Campbell’s Soup Cans (1962) and Marilyn Diptych (1962) are two examples of his silkscreen paintings, while the experimental films Empire (1964) and Chelsea Girls (1966) and the multimedia events known as the Exploding Plastic Inevitable (1966) are some of his most well-known works (1966–67).
Relationships with Andy Warhol’s Boyfriends
A long-term partner for Andy was the interior designer Jed Johnson, whom he met when Jed was carrying a telegram to Andy’s house.
In the spring of 1968, when Jed was 19 years old, he moved to New York City. He seemed as though he had just arrived from Sacramento, California, and he was still trying to adjust to life in the large city. There was a 30-year age gap between Andy and him.
As time went on, Jed began assisting Andy with various household tasks. To further his education, he was also teaching himself film editing. Eventually, this would lead to Jed joining Andy in the film industry.
Andy was shot by wannabe playwright Valerie Solanas in June 1968, and Jed moved in to assist nurse him back to health after the incident.
They stayed together for 12 years because, as Jed’s twin brother Jay Johnson says in an episode, “They genuinely were in love.” After bringing home two new canine companions, Jed set about decorating the house in preparation for what would become his own interior design firm. Andy and Jay never really got along because of his tendency to party. Their breakup was finalized in December 1980.
A 26-year-old Paramount executive named Jon Gould, who is also a twin, was Andy’s next significant other after Jed. The combination of Jon’s height, blonde hair, and muscular build made him look like he could have been a college quarterback.
One time in Andy Warhol’s Diaries, Andy was overjoyed that Jon gave him a sense of security. Andy once said that his time with Jon was just like a real date. I know that he can protect me because he is big and strong.
Andy’s personal health scare had drawn him closer to Jed in his previous relationship, but unfortunately, it was Jon’s declining health that put an end to theirs. In February of 1984, Jon was hospitalized for what was reported to be pneumonia but was actually a signal for AIDS. Andy stayed by Jon’s side for the entire month despite his extreme aversion to hospitals.
Andy’s artwork at this time was heavily influenced by events happening in the LGBT community and to Jon in particular. He started doing paintings based on Da Vinci’s “The Last Supper,” incorporating themes like the AIDS epidemic and even Jon himself.
To his great loss, Jon never got to view these artworks. As a result of AIDS-related difficulties, he relocated to Los Angeles, where he passed away in September 1986. A little over a year after having his gallbladder removed, Andy died of cardiac arrhythmia. He probably only dated Jon once, yet some consider him to be his greatest love.
The Andy Warhol Diaries, Available on Netflix, Has Generated Considerable Interest
Ryan Murphy, a true legend in his own way, is responsible for the idea behind the six-part Netflix miniseries. To show admirers a side of Warhol they might not know yet, he said.

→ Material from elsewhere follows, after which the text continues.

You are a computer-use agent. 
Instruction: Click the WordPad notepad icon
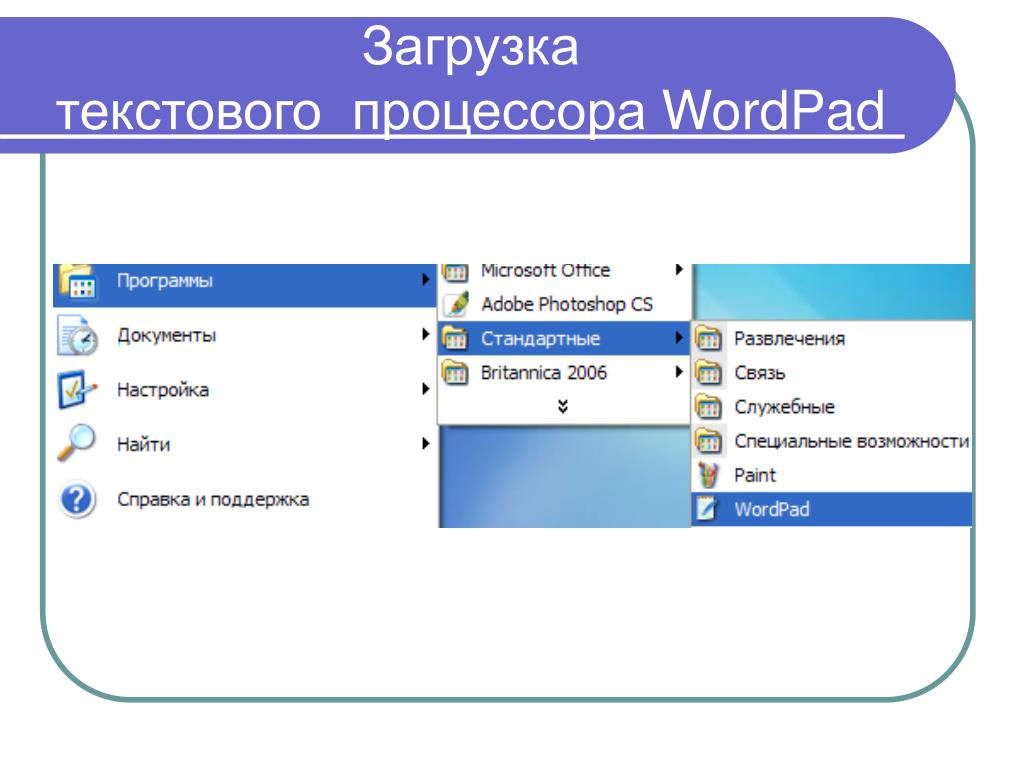tap(708, 509)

The series uses an artificially intelligent performance of Warhol’s own voice as narrator, using his words from the eponymous book published in 1989. Including such a specific reference bolsters the artist’s credibility.

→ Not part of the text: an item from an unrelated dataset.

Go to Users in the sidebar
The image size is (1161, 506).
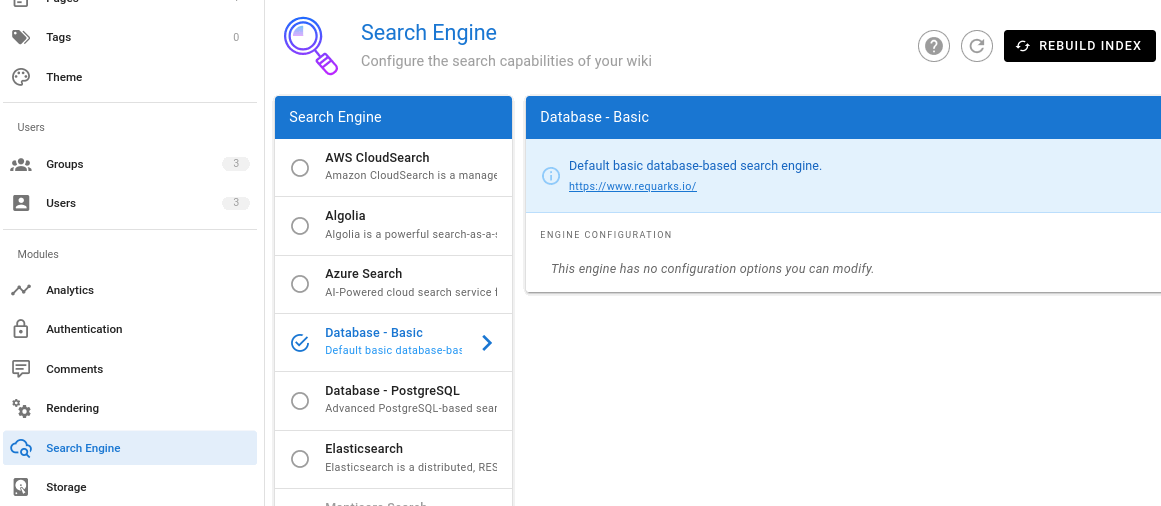(x=61, y=203)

The series includes interviews with notable figures from Warhol’s life who reflect on his legacy. Debbie Harry of Blondie, director John Waters, and art dealer Larry Gagosian are just a few of the people who have been interviewed. An insightful and unusual glimpse into Warhol’s personal life.
Irving is the Chief Editor at the Landscape Insight. He lives just outside of New York. His writings have also been featured in some very famous magazines. When he isn’t reading the source material for a piece or decompressing with a comfort horror movie, Irving is usually somewhere in his car.